### REQUIREMENT
Check each line of the entries below for the word "label" and state only how many lines have it.

Extracted records:
■ ■ ■ ■
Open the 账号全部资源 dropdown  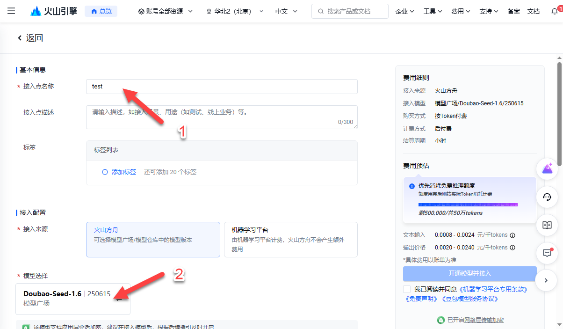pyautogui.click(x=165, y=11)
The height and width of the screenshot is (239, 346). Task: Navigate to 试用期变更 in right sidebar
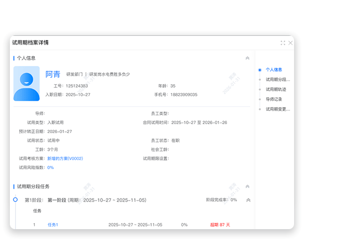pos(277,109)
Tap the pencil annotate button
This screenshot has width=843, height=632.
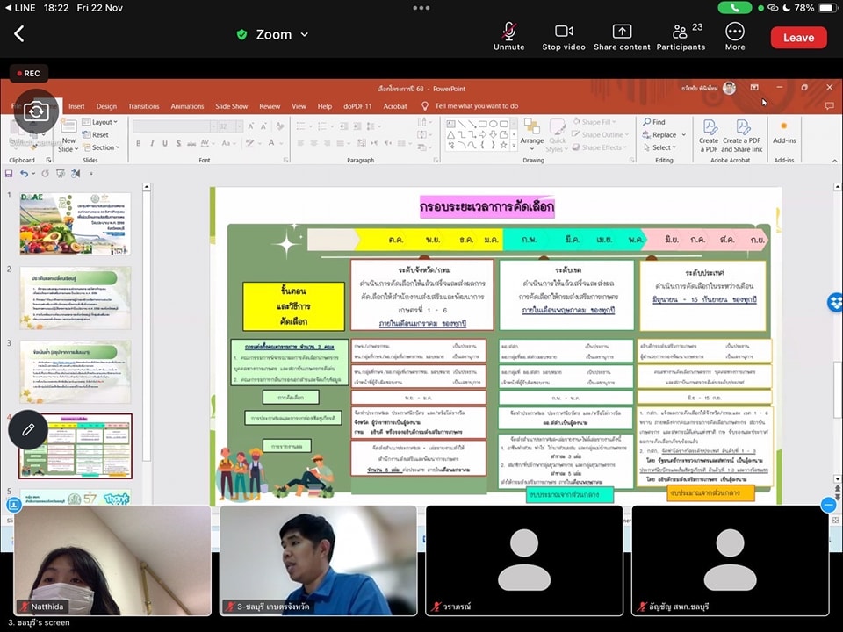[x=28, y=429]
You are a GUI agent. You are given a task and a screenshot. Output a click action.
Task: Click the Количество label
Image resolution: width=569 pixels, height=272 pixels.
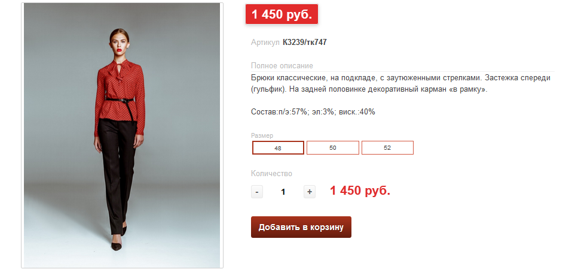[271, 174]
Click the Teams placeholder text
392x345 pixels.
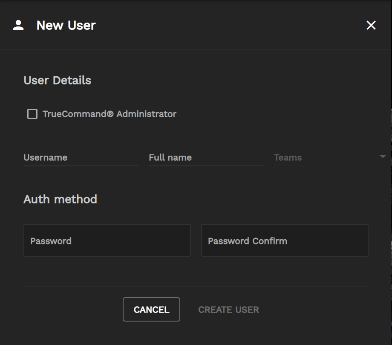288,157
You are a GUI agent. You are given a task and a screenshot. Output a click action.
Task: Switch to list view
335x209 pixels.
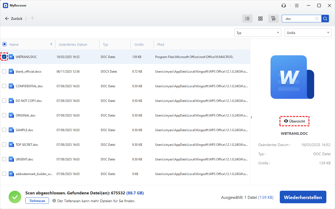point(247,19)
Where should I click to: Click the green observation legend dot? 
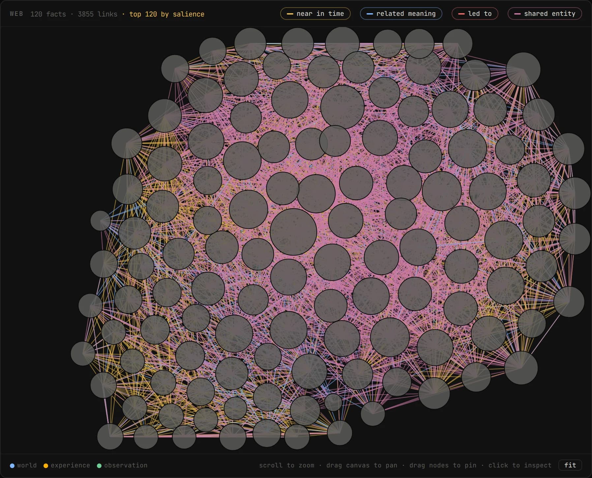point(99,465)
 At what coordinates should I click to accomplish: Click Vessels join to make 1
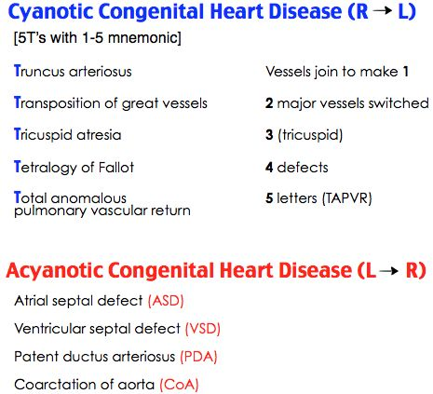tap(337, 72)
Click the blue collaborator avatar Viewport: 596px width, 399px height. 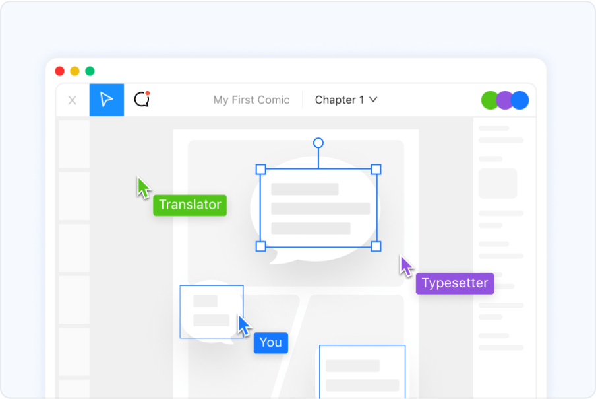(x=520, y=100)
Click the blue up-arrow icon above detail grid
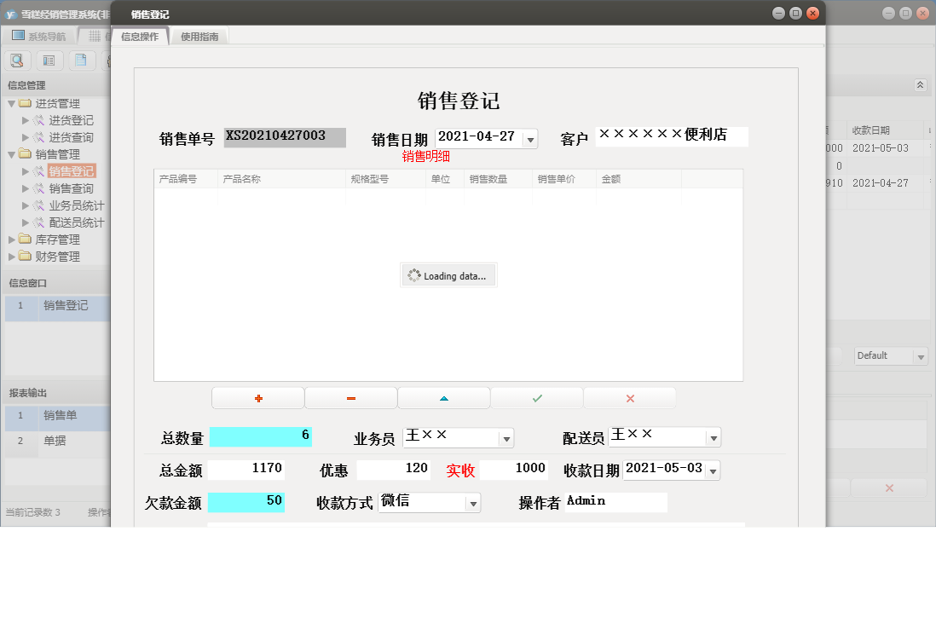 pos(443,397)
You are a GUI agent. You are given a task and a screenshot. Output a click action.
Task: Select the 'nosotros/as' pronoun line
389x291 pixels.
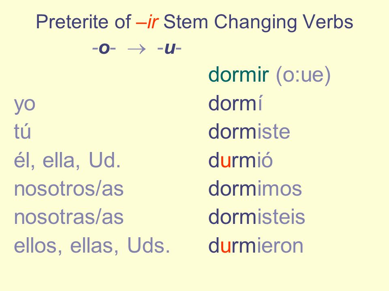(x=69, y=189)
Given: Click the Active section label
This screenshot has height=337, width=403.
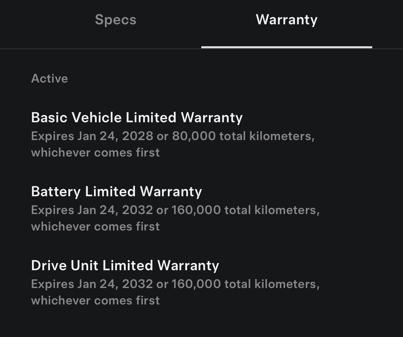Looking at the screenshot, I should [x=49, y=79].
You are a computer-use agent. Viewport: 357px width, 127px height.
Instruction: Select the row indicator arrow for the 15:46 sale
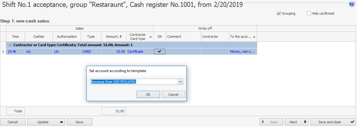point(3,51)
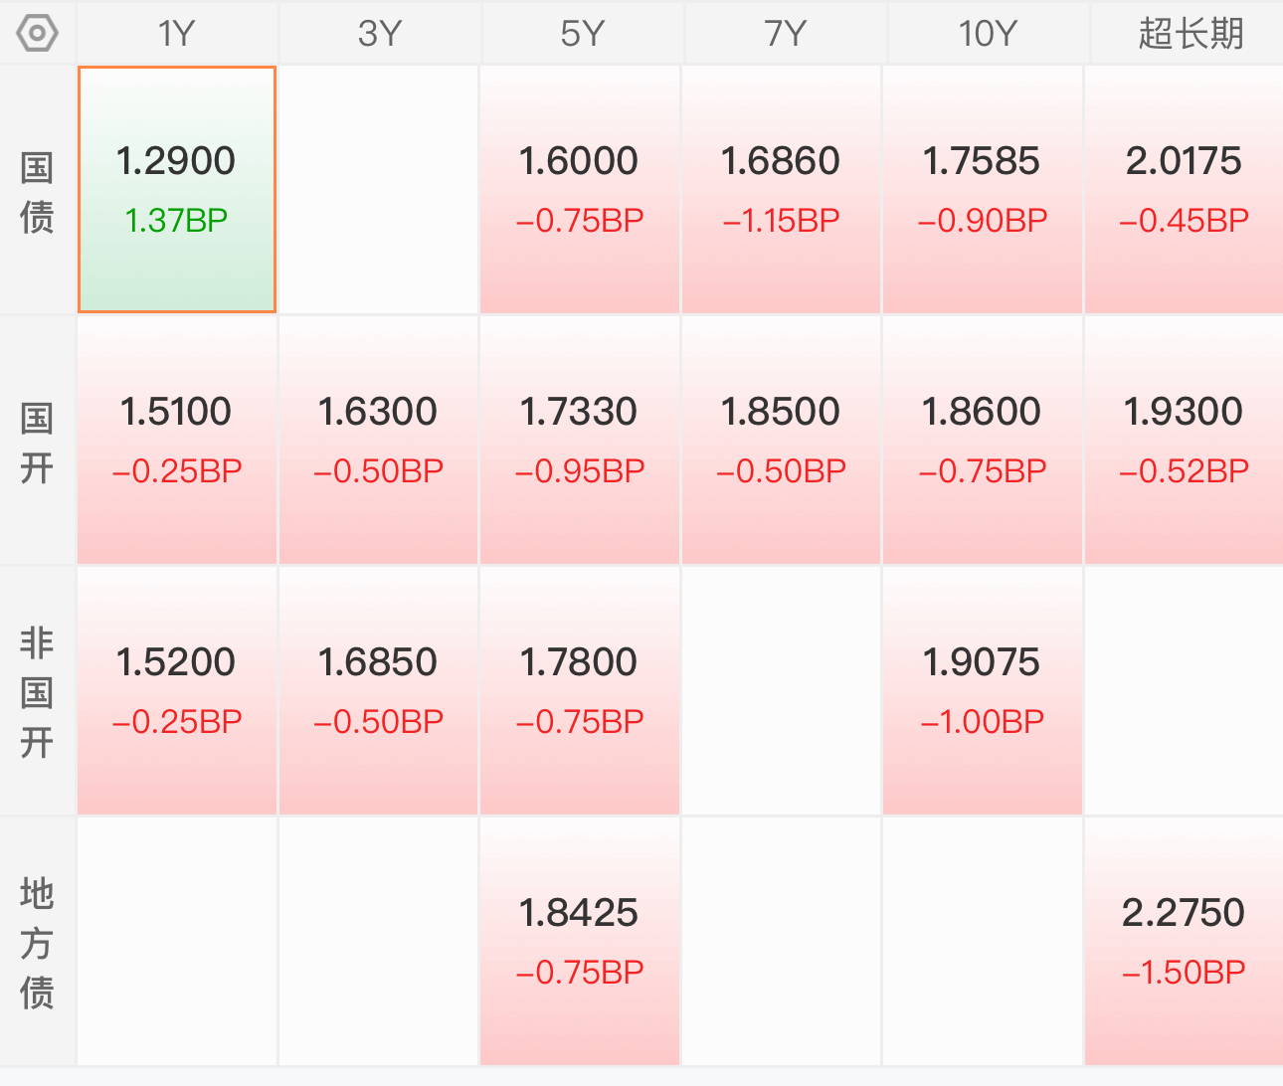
■ ■ ■ ■
### RESPONSE AREA
2